I personally think the a-la-carte type of fees are a bad model and would rather the parks are funded by our income taxes. They are a benefit for everyone, even if they choose not visit, and to me it makes sense to keep them paid for by everyone. Not just hit up the people who visit them with higher and higher fees. My thought would be if they really need to increase fees to cover their budgets, why not just increase everyone's income taxes by $80 (the current rate of the annual pass) and you don't have to pay an entrance fee?

Re: New fees for National Parks

PostPosted: Thu Oct 26, 2017 9:32 pm
by mstender
lcarreau wrote:but it's even a BIGGER shame the singer who sang "Ain't It a Shame" Chubby Checker died today at 89.

It was Fats Domino who died yesterday at the age of 89.

Re: New fees for National Parks

PostPosted: Fri Oct 27, 2017 3:03 am
by lcarreau
mstender wrote:
lcarreau wrote:but it's even a BIGGER shame the singer who sang "Ain't It a Shame" Chubby Checker died today at 89.

It was Fats Domino who died yesterday at the age of 89.


Great eyes ! There I go listening to Fake news again ... won't reveal the source, because I don't want to turn this thread into another political slug-fest.

Actually, it's all Teddy Roosevelt's fault ... :wink:

Re: New fees for National Parks

PostPosted: Mon Oct 30, 2017 2:35 pm
by stinkysox77
lcarreau wrote:Chad is correct. The American taxpayer gets screwed again, but it's even a BIGGER shame the singer who sang "Ain't It a Shame" Chubby Checker died today at 89.

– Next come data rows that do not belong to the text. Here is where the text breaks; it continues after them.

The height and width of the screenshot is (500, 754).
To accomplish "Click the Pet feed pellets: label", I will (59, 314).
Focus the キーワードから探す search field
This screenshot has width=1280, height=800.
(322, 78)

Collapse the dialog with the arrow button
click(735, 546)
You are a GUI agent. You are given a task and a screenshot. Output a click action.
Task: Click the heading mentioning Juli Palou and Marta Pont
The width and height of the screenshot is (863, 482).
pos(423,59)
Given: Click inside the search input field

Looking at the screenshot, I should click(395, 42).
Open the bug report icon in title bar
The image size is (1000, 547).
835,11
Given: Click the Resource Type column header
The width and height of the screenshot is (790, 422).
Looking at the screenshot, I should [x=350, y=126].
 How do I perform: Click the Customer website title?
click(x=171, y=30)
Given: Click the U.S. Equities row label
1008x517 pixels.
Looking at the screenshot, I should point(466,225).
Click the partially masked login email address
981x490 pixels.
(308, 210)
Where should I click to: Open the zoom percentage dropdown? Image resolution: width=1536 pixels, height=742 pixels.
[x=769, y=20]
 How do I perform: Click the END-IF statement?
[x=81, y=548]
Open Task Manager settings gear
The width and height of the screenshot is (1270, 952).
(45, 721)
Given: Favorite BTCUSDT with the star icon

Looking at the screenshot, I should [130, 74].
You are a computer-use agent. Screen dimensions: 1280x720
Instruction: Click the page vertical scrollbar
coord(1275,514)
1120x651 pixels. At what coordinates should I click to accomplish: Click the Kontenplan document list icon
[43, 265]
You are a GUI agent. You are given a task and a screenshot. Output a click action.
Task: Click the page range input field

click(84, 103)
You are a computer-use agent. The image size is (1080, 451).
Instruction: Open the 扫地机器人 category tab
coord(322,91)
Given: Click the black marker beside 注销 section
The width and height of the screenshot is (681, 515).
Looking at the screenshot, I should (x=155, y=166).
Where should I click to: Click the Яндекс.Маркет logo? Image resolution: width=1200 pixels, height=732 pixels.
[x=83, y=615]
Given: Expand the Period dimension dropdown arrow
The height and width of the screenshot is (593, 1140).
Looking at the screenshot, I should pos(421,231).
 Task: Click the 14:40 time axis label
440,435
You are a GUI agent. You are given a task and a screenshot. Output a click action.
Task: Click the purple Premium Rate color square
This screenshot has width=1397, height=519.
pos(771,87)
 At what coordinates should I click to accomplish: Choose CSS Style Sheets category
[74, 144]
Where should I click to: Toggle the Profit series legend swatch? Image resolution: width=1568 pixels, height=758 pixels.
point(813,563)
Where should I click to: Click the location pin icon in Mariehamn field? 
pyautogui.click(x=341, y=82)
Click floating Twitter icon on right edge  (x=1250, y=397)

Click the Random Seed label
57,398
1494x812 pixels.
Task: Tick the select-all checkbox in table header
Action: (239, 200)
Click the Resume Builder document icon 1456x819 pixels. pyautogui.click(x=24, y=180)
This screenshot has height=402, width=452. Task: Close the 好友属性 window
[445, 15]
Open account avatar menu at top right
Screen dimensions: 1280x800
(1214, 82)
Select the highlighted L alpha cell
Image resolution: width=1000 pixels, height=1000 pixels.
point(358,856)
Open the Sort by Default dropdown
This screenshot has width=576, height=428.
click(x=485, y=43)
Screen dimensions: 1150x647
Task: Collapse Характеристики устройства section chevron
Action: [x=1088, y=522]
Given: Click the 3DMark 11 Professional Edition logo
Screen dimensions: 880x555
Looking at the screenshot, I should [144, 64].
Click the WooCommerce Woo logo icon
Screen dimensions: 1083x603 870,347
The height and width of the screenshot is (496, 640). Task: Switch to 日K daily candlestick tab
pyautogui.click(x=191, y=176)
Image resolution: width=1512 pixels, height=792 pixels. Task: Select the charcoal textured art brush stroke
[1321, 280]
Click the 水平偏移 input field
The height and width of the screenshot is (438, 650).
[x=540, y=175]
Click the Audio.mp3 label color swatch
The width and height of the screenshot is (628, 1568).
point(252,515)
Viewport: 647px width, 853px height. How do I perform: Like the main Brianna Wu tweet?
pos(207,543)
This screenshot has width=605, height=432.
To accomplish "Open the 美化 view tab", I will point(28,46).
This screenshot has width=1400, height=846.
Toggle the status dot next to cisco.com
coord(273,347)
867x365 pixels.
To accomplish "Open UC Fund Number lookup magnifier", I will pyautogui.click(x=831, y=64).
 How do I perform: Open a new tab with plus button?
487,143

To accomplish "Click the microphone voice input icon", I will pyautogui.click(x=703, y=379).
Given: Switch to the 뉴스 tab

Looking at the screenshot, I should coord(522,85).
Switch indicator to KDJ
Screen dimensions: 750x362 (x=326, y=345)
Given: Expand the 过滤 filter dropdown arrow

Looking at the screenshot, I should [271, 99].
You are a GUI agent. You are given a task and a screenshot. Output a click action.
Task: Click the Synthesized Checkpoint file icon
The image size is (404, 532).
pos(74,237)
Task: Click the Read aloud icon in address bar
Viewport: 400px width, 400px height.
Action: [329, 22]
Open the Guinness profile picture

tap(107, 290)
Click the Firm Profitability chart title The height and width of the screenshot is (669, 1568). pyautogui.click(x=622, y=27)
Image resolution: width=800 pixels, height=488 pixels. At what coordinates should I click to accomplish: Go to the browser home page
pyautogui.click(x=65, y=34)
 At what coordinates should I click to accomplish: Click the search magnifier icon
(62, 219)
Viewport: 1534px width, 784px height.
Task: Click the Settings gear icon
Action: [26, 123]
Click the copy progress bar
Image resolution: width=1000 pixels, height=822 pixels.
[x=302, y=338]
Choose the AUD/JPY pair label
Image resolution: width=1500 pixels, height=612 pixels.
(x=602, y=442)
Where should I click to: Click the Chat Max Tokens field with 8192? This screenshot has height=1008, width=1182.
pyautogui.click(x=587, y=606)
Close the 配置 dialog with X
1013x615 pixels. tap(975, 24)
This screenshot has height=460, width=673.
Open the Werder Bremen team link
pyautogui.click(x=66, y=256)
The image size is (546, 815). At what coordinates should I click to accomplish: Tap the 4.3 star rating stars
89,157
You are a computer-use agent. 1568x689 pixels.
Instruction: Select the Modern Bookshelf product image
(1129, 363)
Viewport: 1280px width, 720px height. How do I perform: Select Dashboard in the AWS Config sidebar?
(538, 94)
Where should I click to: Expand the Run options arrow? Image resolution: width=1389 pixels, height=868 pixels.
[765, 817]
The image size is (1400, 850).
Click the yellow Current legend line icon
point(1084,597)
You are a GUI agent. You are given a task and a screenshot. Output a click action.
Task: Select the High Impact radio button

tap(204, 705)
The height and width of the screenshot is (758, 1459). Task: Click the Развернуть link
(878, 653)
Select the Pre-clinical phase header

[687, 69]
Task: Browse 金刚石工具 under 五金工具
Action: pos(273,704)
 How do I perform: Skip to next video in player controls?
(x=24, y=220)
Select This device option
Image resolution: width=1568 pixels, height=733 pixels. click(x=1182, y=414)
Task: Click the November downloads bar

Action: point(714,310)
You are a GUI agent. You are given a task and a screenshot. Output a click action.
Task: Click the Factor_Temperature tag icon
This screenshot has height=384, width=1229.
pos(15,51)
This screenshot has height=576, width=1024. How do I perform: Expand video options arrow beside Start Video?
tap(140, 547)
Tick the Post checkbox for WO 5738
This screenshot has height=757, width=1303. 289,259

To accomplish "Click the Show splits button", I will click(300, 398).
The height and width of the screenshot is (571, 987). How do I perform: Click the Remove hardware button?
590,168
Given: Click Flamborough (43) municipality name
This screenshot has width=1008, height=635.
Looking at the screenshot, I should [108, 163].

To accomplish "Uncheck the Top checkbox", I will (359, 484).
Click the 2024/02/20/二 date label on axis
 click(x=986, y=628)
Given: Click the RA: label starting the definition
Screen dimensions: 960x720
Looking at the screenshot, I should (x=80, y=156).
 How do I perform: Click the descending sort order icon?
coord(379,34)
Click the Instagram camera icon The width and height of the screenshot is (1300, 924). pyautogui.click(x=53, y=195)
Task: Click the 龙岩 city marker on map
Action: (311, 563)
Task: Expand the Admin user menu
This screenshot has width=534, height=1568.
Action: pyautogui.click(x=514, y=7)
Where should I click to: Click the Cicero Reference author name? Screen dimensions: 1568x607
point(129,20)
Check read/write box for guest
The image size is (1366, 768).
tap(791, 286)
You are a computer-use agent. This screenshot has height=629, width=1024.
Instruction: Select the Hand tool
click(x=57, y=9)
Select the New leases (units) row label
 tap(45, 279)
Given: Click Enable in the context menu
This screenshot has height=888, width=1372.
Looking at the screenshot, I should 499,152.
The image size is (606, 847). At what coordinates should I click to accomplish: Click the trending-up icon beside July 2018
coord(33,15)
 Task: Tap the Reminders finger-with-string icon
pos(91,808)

The average taxpayer was the once getting screwed before the price increase. Why not make the people use the park pay for the park? Personally I'm tired of a disproportionately small percentage of americans benefiting from the national parks when every american is having to pay for them. It doesn't seem that unreasonable to have the people who visit the parks pay for the upkeep and maintenance of the parks.